El perfil de la población que acude a esta institución es mayoritariamente masculina, joven y proveniente de distintos países de Africa, la India, Bangladesh, Paquistán, Colombia y Cuba.
Durante un año atienden un universo aproximado de más de 2000 refugiados y solicitantes de refugio por diversos motivos: ayudas económicas, medicinas, estudios especializados de alta complejidad, movilidad para transporte para asistir a las clases de español y los cursos de capacitación laboral, orientación acerca de documentación, derivaciones por diversas problemáticas, reuniones familiares.

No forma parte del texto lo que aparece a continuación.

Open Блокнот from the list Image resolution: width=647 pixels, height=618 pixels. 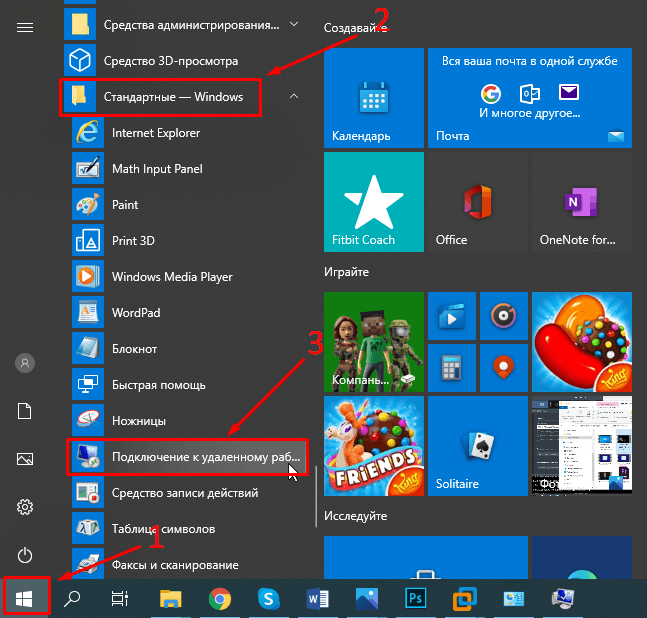tap(134, 349)
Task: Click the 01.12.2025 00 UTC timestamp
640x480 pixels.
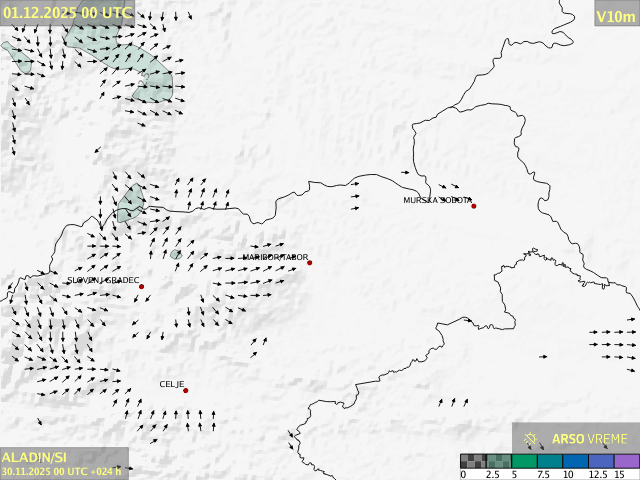Action: click(67, 12)
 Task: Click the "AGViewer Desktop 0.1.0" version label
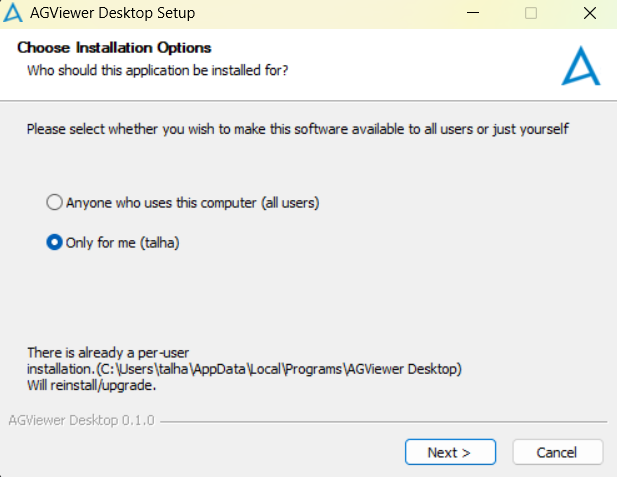[81, 420]
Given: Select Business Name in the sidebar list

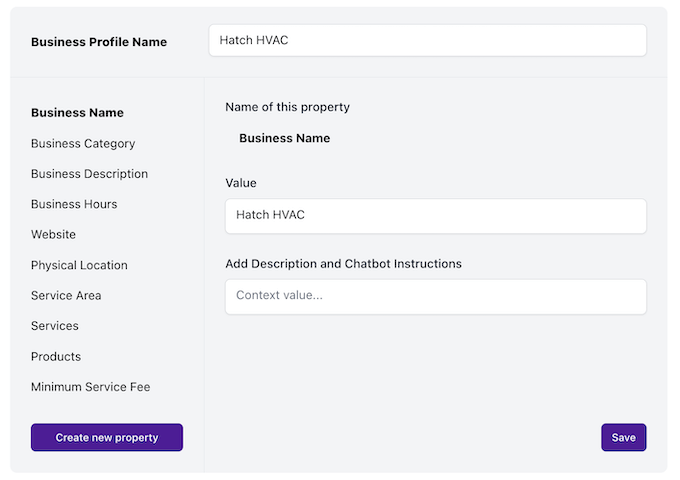Looking at the screenshot, I should pos(77,113).
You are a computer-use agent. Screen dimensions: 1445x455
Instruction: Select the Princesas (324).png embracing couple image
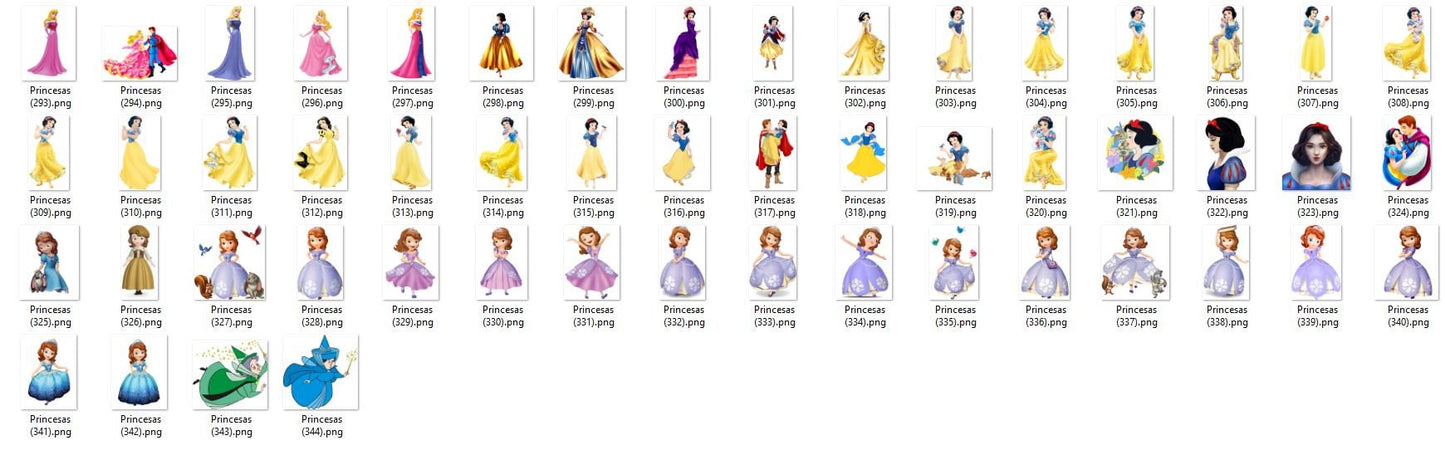pyautogui.click(x=1407, y=153)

Sergio Bertini es uno de los conductores del organismo no gubernamental Migrantes y Refugiados de Argentina (Myrar), que trabaja para ayudar al refugiado a integrarse a la sociedad y, sobre todo, al mercado laboral.
Confirmó que en los últimos cuatro años asistieron y capacitaron a 450 personas con apoyo económico, formación profesional, asistencia educativa y hasta el armado de una feria colectiva itinerante. Y son muchas las organizaciones que están dispuestas a abrir sus puertas a estos nuevos habitantes: desde el grupo piquetero MTL hasta la AMIA, Cáritas y la empresa empleadora Manpower.
Claro que no todas son rosas, Bertini asegura que cada vez son más los refugiados que llegan al país y que, lamentablemente, muchos terminan trabajando en el conurbano, o en barrios como Once o Constitución, en sitios donde la utilización de mano de obra esclava es una lamentable moneda corriente.
También, que están en el ojo de requisas e inspecciones que para él se explican con una sola palabra: “Discriminación”.
Tanto Myrar como la Fundación Católica están reconocidas por Acnur y desarrollan tareas de manera conjunta.
En el mundo
El número de refugiados y desplazados internos en todo el mundo alcanzó a finales del año último la cifra récord de 37,4 millones, según el último informe presentado esta semana en Londres por el Alto Comisionado de la ONU para los Refugiados (Acnur).
La cifra de refugiados bajo la responsabilidad directa de ese organismo pasó de 9,9 millones a 11,4 a finales de 2007. A su vez, el Acnur ofrece anualmente protección o asistencia directa o indirecta a 13,7 millones de desplazados internos.